奇策を生む軍略家「エウメネス」の人生を描いた「ヒストリエ」

出ました。「岩明均」です。

僕もうこの作者大好きなんですよ。

小学校低学年の時に本屋で立ち読みした「寄生獣」にショックを受け、エグすぎる捕食シーンがトラウマになりかけたのも今では良い思い出です。

この人ほど「奇才」という言葉が当てはまる人を知りません・・・・・

「キングダム」が中国史であるのに対し、「ヒストリエ」は古代ギリシャ時代が舞台となっています。

この作者は別の漫画で「ヘウレーカ」というやっぱりギリシャ物の作品を描いてます。

ギリシャ好きなんだな・・・・・ この時点で漂う「曲者感」がたまりません。

主人公の「エウメネス」は「キングダム」の主人公である「信」とは正反対のクールなキャラです。

「信」はバッタバッタと敵をなぎ倒しますが、「エウメネス」は奇策で敵を翻弄します。

いわゆる「軍師タイプ」です。
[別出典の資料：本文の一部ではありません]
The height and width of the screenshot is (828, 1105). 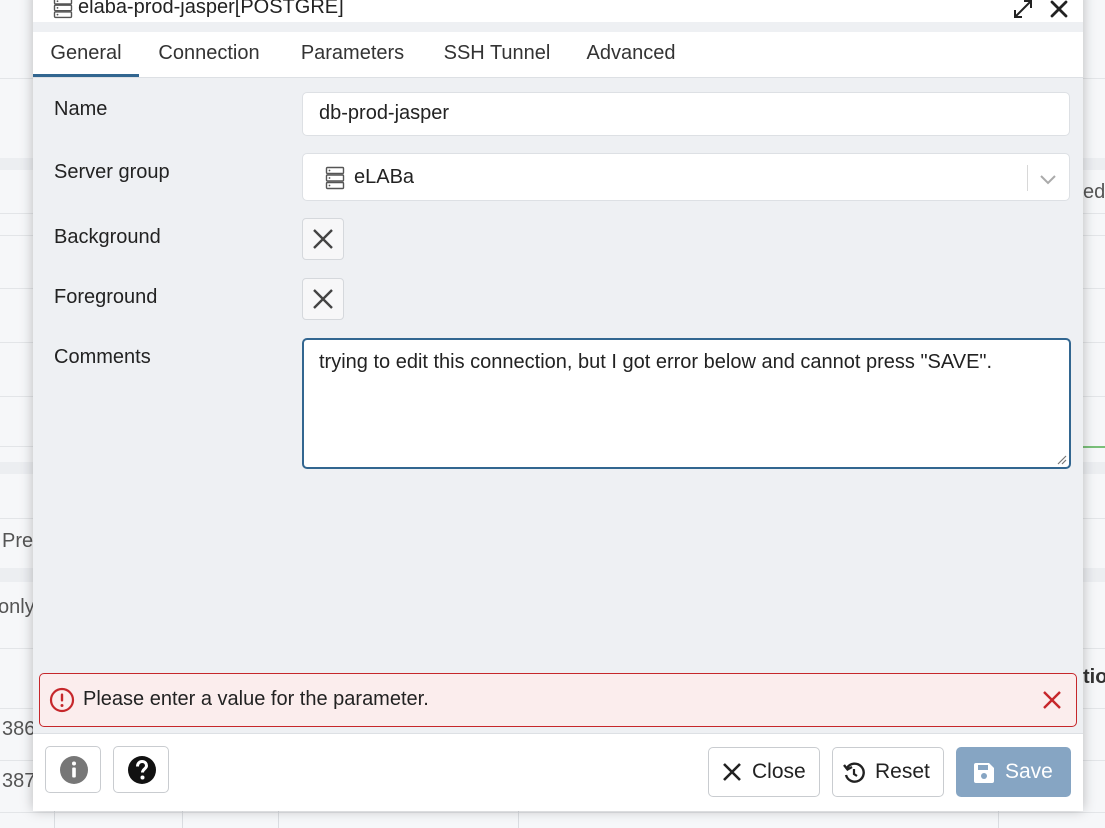 What do you see at coordinates (854, 772) in the screenshot?
I see `reset-icon` at bounding box center [854, 772].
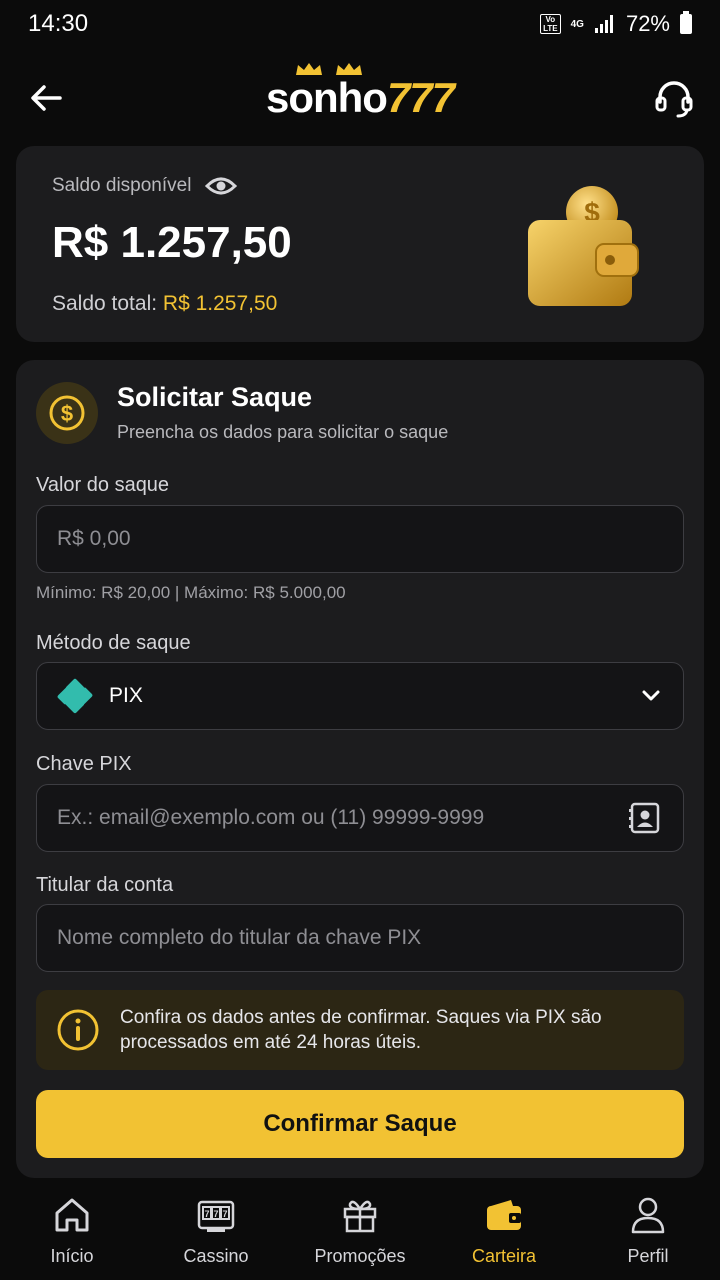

(まぁ、実際は「書記官」なのですが)

実際の「エウメネス」はマケドニアに属するまでの半生は不明ですが、この作者はそこを創作で描いています。

「エウメネス」はあまり感情を表に出さず、本ばっかり読んでいる子供でしたがそんなエウメネスが感情を表に出したりするシーンは一見の価値があります。
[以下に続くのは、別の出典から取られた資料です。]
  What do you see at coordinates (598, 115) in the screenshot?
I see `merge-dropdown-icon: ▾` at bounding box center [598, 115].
この主人公はかなりの「曲者」で、常人が思いもつかない策でピンチを抜け出します。

でもこの作者はかなりの「リアリスト」らしく、主人公が奇策を繰り出しても物語は淡々と進むし、戦争のシーンも結構地味です。

そんな地味な感じで物語は進んでいくのですが、豪商の息子だったエウメネスが奴隷の身分まで落ちてしまい、そこから自分の才覚だけで大国マケドニアの書記官に昇っていく過程は読んでいて氣持ちの良いものがあります。
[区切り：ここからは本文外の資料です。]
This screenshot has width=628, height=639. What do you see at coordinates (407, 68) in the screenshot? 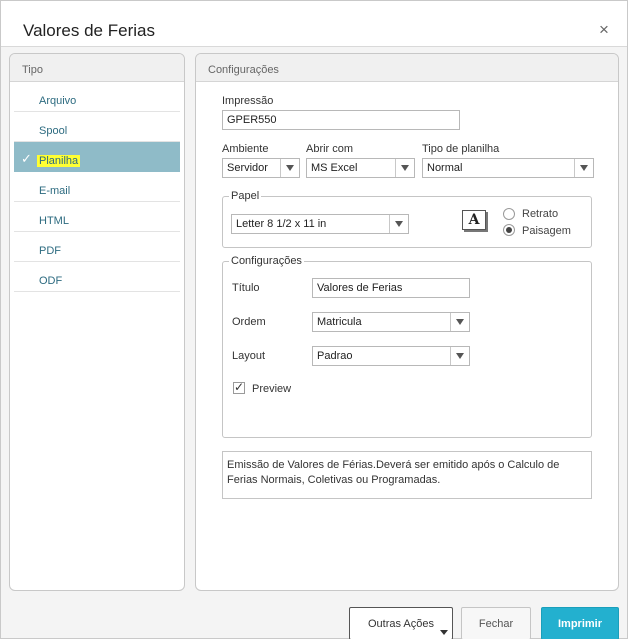
I see `configuracoes-panel-header: Configurações` at bounding box center [407, 68].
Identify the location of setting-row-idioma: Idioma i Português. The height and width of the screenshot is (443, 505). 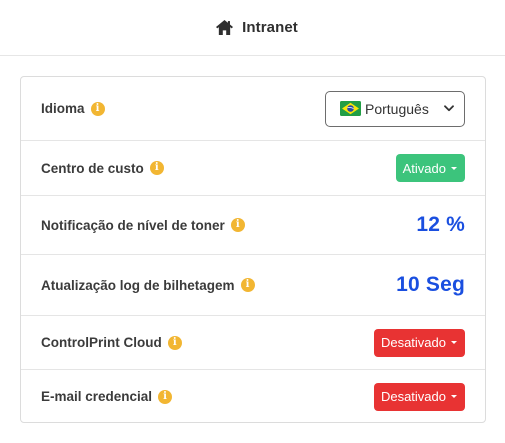
(253, 108).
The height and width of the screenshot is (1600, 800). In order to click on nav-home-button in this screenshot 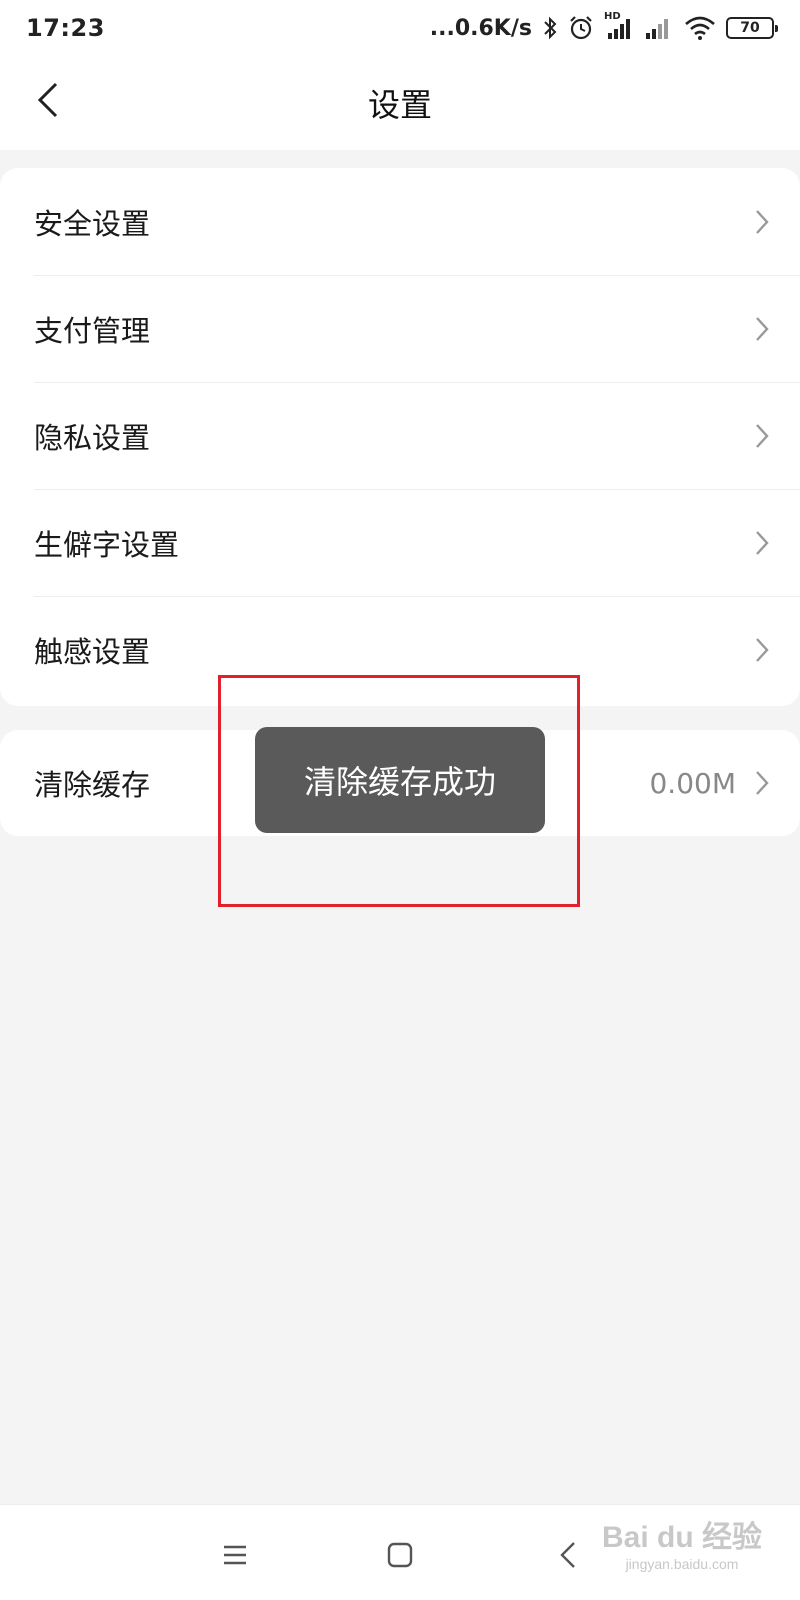, I will do `click(400, 1555)`.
僕はギリシャ史には明るくないので、これから大英雄「アレクサンドロス」に仕えていくサマをドキドキしながら待ちたいと思います。

「キングダム」と「ヒストリエ」

激アツ展開と個性際立ったキャラにドキドキしてしまう「キングダム」

淡々と物語が進行するも、常人が思いつかない「奇策」にワクワクする「ヒストリエ」

温度差がこれほど違う漫画はまさに「陰と陽」です。

両作品とも基本、「史実」が元になっているので既にネタバレ状態ではありますが、それを感じさせない作者の見せ方も光ります。

はっきり言って「戦争」は人間が生んだ最悪の過ちです。

ただ、人間が大きく進化したのも「戦争の歴史」があった為である事は間違いありません。

「生きるか死ぬか」という場面で人間は最大限「必死」となりとてつもないエネルギーを産むのでしょう。

そんな「戦争」の史実を元に描いた2つの漫画を読み比べてみてみるのも面白いんじゃないでしょうか?